ありきたりの恋の話ですが、忘れられない恋です

「晶兄…痛いから手を離して」

「離さない。俺が合コンの話を聞いて、今日までどんな気持ちでいたかわからないだろ。のあとは、気持ちが通じ合ってるって舞い上がってた。行かないと思っていたのに…今更、俺から離れて他の男になんか渡せない」

手首を掴んだまま入って行くホテル街のラブホで部屋を取り、ドサっと体をベッドに投げ倒された。

「…あきにい」

「その晶兄呼びやめろ。今から望愛を抱く。もう、我慢なんてするか!…絶対、守るから俺のものになって」

ベッドに片膝をついて乗り上がった晶斗は、少し赤くなった私の手首に唇を乗せ、懇願する。

もう、晶兄、いや晶斗しか愛せないと気がついた私は、不毛な恋でもいいと彼に抱きついていた。

「晶斗…好き。ずっと好きだったの。晶斗以外いらない。
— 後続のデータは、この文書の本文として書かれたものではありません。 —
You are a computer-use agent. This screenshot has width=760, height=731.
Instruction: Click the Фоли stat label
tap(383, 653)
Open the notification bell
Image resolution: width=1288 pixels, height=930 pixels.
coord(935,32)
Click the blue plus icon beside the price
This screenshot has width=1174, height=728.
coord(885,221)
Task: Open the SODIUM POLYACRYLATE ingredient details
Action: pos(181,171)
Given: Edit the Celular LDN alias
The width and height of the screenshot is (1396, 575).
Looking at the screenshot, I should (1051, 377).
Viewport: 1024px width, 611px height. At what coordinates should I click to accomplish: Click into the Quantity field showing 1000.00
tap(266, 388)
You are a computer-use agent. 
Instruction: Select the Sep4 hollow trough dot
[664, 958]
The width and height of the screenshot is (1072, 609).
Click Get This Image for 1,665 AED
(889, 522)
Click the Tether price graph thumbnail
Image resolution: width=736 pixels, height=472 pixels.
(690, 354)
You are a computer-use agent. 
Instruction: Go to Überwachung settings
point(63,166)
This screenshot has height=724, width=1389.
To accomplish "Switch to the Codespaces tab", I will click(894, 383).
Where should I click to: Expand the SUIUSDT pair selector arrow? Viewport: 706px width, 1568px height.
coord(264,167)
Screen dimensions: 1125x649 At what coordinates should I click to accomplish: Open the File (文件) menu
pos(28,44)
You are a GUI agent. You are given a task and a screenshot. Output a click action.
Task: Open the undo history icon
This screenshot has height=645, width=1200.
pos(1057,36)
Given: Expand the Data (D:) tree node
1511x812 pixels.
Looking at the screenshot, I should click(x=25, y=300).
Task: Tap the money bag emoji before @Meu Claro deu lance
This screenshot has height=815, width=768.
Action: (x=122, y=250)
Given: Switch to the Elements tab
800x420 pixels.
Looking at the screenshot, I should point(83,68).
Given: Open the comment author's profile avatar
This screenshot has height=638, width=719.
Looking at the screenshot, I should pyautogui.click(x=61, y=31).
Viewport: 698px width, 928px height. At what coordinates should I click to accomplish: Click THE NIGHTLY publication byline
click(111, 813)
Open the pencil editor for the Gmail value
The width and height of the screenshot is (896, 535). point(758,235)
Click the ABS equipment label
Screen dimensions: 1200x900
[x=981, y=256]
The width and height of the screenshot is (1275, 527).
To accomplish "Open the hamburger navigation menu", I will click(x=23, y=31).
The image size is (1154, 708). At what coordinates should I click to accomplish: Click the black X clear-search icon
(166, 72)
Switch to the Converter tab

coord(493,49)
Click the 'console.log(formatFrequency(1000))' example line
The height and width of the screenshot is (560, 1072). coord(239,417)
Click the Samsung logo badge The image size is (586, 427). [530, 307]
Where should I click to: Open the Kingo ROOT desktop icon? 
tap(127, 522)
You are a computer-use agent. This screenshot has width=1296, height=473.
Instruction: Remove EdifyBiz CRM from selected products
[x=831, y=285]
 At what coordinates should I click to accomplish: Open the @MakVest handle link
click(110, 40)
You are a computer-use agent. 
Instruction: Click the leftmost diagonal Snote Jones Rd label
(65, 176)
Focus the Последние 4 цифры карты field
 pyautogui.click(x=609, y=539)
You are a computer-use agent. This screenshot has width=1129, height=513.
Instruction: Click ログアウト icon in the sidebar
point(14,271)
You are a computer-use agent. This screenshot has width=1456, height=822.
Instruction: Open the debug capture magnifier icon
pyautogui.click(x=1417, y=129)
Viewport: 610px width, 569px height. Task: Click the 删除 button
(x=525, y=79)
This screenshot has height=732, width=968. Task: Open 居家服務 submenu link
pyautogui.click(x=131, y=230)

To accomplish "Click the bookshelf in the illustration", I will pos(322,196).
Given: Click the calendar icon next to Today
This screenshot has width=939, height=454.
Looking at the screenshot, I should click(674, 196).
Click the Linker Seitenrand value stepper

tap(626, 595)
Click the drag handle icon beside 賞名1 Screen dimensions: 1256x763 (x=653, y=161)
私を晶斗のものにして」

「ノンちゃん、後悔しない?」

不倫だとわかっていても後悔なんてしない。

彼の側にいられるなら、愛人でもいいと思う。

「あきと、さっきみたいにのあって呼んで」

「…の、あ」

「うん」

「ずっとのあが好きだった。今度こそ、離さないよ」

こちらは初めてだというのに、晶斗の愛は深く、何度果てても、彼は離してくれず、彼の腕の中で目覚めたのは、お昼を過ぎていた。